### Task item
Copy each line below that has "computer".

Stored items:

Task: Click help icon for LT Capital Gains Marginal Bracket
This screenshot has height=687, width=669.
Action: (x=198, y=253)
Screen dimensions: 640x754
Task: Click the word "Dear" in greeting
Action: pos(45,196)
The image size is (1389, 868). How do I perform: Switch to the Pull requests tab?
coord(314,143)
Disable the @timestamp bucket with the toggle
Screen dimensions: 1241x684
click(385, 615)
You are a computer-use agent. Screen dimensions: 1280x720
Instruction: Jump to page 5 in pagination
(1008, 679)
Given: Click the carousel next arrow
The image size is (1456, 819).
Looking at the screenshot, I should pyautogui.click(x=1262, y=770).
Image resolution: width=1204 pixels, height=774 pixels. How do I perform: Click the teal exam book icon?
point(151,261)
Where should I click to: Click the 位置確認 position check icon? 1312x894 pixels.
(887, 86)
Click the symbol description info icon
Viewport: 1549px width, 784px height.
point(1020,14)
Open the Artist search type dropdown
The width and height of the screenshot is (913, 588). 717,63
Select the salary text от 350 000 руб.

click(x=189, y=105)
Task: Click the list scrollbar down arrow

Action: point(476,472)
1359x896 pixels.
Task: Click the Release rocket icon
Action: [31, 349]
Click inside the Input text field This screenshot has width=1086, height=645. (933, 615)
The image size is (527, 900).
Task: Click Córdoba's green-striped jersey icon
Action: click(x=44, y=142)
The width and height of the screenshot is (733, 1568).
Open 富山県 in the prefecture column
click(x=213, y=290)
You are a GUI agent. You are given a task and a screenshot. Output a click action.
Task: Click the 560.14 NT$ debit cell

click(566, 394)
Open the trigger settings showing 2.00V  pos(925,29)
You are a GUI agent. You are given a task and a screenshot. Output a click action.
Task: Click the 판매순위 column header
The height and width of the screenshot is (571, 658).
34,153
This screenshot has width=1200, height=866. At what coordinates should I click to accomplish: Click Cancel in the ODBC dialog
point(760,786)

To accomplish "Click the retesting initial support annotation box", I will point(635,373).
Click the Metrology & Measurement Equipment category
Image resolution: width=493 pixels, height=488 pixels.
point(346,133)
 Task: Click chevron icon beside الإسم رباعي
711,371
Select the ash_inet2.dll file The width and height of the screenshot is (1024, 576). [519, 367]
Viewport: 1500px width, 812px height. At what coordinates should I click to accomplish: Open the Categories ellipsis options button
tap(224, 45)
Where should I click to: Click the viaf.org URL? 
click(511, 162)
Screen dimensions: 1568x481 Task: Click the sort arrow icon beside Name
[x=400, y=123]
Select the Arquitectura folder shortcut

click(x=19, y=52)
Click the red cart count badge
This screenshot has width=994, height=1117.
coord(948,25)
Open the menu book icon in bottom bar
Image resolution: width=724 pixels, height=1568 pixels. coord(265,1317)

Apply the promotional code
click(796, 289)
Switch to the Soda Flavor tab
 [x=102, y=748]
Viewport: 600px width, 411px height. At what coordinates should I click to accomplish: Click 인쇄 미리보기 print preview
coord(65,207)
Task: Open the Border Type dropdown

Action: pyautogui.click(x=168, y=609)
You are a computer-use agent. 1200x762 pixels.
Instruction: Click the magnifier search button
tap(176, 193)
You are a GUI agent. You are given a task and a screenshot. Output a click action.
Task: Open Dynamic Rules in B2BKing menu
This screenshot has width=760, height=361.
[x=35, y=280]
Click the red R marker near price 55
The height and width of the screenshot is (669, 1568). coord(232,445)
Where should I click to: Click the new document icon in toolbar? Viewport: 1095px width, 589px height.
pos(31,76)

### Reply to the exercise
You are a computer-use agent. Screen dimensions: 1280x720
You are a computer-use agent. 1200x762 pixels.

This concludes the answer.